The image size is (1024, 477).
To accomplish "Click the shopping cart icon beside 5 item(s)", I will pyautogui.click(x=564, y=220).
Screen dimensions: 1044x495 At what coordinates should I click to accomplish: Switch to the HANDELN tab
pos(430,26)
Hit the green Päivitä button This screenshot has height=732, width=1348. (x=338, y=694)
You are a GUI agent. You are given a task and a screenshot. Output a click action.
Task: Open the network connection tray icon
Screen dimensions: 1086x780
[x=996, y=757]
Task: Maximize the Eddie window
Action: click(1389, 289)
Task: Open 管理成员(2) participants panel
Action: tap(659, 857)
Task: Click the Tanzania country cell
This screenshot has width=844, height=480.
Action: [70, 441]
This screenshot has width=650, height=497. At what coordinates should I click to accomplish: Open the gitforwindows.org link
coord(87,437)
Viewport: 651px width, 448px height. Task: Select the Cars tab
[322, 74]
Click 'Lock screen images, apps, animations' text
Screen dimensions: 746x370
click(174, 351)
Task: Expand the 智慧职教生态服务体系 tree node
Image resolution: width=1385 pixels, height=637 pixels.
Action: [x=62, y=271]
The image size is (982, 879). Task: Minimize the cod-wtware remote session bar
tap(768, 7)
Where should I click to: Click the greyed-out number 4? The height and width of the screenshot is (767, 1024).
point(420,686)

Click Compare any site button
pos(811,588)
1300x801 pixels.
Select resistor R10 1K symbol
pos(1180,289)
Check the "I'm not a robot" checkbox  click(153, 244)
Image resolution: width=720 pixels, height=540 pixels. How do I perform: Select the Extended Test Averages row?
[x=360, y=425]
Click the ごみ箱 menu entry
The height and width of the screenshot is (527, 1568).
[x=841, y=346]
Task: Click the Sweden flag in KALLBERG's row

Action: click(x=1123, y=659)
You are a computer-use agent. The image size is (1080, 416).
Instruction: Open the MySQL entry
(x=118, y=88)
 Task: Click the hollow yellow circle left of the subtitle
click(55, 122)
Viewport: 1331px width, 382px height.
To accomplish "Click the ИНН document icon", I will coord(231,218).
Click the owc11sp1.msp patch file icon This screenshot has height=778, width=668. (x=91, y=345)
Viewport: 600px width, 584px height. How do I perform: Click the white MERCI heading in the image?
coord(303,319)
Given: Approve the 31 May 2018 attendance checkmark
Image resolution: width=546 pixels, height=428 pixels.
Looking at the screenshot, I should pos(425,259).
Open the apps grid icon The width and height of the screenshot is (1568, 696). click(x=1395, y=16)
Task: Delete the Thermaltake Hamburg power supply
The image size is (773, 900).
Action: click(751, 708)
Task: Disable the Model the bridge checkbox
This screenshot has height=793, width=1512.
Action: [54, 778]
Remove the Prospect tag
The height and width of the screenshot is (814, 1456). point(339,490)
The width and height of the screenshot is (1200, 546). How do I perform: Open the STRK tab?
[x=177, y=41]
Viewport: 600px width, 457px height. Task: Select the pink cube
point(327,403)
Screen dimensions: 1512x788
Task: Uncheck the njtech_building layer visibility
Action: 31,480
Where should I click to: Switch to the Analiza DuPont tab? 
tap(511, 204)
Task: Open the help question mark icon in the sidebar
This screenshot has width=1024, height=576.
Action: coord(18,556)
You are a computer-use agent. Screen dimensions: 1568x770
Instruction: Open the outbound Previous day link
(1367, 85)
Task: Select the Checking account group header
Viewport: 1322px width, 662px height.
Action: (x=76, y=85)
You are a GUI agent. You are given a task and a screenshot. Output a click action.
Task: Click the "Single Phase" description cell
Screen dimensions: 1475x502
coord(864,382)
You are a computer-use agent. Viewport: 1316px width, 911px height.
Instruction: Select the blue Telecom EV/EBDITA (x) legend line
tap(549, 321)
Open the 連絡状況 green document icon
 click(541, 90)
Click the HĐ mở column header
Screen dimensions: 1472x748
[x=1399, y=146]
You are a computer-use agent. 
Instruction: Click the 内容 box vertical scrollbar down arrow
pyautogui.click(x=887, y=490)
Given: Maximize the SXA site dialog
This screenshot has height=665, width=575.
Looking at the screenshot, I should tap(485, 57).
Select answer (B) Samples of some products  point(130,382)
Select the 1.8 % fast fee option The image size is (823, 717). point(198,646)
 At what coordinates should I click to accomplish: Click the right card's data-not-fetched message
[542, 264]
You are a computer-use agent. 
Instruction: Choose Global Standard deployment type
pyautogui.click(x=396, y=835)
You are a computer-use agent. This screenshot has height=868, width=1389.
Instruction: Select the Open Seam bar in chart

---------------

_REQUIRED ACTION:_ Set down verbatim only the lines between the start of the data above and the line with "Hit the green", both boundaries included.

_YOUR RESPONSE:_
The image size is (1024, 477).
To accomplish "Click the shopping cart icon beside 5 item(s)", I will pyautogui.click(x=564, y=220).
Screen dimensions: 1044x495 At what coordinates should I click to accomplish: Switch to the HANDELN tab
pos(430,26)
Hit the green Päivitä button This screenshot has height=732, width=1348. (x=338, y=694)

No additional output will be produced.